September 23, 2008: Paulson’s Proposal Gives $700 Billion to the Wrong People

Federal bailout won’t solve economic crisis unless it stops foreclosures

The bailout plan being rushed through Congress will not solve the economic crisis unless it addresses the root of the problem – defaulting mortgages and home foreclosures.

The California Reinvestment Coalition (CRC) sent letters today to leaders of the House and Senate Banking Committees and the Speaker of the House urging them to approach the Administration’s $700 billion plan to bail out the banking system with caution. Millions of taxpayers are losing their homes, while the companies who sold them predatory loans are being let off the hook in this proposal.

The bailout plan is being pushed by Treasury Secretary Henry M. Paulson, who until now denied the existence and impacts of the subprime meltdown. In California, we are seeing city deficits increase by millions of dollars as neighborhoods are devastated by foreclosures that are the direct result of predatory subprime lending. All solutions to this crisis must aim to stop spiraling home foreclosures and alleviate the impact they are having on cities and neighborhoods.

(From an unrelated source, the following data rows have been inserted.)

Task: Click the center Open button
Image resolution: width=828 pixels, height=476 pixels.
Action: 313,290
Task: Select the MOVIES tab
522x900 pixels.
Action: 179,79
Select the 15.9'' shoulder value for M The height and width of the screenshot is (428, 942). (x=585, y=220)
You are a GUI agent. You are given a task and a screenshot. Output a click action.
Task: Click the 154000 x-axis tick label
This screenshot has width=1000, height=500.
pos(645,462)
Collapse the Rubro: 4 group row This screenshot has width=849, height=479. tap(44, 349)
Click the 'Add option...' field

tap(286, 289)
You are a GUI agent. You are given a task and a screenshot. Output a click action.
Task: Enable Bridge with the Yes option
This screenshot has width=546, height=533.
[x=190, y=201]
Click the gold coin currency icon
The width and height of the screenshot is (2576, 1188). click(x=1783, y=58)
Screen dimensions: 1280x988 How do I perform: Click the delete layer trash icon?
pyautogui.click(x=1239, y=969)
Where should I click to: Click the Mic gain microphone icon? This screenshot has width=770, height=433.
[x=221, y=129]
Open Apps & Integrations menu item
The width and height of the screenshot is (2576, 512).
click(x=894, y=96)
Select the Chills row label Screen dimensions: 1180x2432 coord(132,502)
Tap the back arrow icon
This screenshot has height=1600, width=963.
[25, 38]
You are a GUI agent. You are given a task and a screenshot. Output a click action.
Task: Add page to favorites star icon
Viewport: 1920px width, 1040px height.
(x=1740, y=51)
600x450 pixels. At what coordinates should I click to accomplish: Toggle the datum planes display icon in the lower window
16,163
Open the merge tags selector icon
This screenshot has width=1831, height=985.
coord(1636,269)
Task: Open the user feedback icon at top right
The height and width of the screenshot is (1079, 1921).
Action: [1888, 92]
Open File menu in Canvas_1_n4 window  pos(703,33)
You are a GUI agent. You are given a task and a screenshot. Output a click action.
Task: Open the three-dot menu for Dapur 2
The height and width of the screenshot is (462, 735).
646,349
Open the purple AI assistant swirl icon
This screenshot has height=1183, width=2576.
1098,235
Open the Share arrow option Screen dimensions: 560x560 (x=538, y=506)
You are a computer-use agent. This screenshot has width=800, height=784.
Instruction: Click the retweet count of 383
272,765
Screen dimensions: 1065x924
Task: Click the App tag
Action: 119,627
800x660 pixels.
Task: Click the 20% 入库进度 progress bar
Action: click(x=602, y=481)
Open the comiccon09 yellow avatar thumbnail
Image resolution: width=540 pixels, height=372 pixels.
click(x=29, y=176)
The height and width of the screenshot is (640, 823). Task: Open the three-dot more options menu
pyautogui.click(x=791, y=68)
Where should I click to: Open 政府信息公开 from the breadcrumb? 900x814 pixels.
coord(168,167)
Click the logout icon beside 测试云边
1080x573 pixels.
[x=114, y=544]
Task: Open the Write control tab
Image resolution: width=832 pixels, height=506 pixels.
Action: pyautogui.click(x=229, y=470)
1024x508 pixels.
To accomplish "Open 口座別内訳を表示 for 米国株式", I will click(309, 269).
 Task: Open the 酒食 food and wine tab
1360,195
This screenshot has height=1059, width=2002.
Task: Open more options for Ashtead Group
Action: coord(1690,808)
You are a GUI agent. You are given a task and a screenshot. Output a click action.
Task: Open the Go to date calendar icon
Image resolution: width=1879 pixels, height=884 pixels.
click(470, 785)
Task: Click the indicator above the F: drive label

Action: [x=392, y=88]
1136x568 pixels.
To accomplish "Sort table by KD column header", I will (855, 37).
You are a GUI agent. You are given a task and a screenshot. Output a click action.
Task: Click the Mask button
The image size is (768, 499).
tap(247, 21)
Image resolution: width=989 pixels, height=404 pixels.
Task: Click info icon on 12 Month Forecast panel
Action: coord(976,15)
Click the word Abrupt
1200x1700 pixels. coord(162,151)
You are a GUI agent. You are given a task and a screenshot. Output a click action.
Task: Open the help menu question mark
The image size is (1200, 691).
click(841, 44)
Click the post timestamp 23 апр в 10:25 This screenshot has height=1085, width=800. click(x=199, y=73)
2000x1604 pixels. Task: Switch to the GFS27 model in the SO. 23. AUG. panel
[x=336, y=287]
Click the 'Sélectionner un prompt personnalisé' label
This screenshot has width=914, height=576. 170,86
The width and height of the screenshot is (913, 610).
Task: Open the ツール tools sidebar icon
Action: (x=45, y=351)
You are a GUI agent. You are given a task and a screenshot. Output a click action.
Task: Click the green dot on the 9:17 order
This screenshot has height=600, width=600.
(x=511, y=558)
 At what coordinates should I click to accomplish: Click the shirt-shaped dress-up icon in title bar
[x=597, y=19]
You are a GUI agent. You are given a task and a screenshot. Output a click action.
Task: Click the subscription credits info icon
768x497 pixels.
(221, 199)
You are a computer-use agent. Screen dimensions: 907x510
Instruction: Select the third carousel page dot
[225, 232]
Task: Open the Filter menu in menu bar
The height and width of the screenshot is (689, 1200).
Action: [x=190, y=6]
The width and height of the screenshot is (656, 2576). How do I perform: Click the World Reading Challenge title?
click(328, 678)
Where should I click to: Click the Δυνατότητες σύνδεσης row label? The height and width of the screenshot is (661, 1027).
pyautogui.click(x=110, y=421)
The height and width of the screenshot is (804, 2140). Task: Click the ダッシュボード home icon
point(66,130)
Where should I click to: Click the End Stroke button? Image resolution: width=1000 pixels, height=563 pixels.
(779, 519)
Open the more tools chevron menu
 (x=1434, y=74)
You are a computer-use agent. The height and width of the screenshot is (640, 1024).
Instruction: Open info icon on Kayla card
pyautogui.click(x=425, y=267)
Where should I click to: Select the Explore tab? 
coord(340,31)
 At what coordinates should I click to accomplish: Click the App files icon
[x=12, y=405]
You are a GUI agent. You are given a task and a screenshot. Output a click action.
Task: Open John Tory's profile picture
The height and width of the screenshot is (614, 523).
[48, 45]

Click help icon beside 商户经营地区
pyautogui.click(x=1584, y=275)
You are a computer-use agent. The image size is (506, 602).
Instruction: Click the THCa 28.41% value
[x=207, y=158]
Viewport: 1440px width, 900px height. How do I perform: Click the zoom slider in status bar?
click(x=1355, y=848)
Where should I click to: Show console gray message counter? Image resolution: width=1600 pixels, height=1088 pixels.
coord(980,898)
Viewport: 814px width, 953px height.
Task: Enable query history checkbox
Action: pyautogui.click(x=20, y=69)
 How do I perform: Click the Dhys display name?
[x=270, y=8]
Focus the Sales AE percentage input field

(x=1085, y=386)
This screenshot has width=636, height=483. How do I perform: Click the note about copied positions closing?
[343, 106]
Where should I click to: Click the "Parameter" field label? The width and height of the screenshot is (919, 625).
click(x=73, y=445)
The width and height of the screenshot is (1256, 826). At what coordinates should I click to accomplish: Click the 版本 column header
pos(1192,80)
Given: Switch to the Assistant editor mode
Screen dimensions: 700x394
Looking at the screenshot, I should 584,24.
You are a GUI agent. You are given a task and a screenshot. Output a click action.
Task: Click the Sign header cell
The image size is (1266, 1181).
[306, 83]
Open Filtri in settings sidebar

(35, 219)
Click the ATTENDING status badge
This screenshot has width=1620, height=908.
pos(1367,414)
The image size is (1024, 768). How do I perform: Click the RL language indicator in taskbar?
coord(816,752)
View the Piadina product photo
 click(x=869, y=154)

In order to ensure that communities are protected from further devastation wrought by the current crisis, Congress must not pass Paulson’s plan unless it includes measures to:

•    Impose a six-month moratorium on foreclosures to allow families to remain in their homes while working with housing counseling agencies and their loan servicers to negotiate an affordable workout plan that will keep them in their homes.
•    Reform the Bankruptcy Code to allow judges to modify all home loans. Judges are allowed to modify the loans on second homes, so there is no reason why they should not be able to do this for first-time homeowners.
•    Ensure that long-term, affordable loan modifications are given to borrowers struggling to make their payments, along the lines of what FDIC Chair Sheila Bair is doing with Indymac Bank, FSB. In addition, homeowners should have their principal brought down to an amount that equals the current value of their home (if there is evidence of predatory lending in the making of their loan).
•    Reform our regulatory structure so that financial firms are subject to meaningful oversight that will deter abusive practices that maximize profit but destroy neighborhoods.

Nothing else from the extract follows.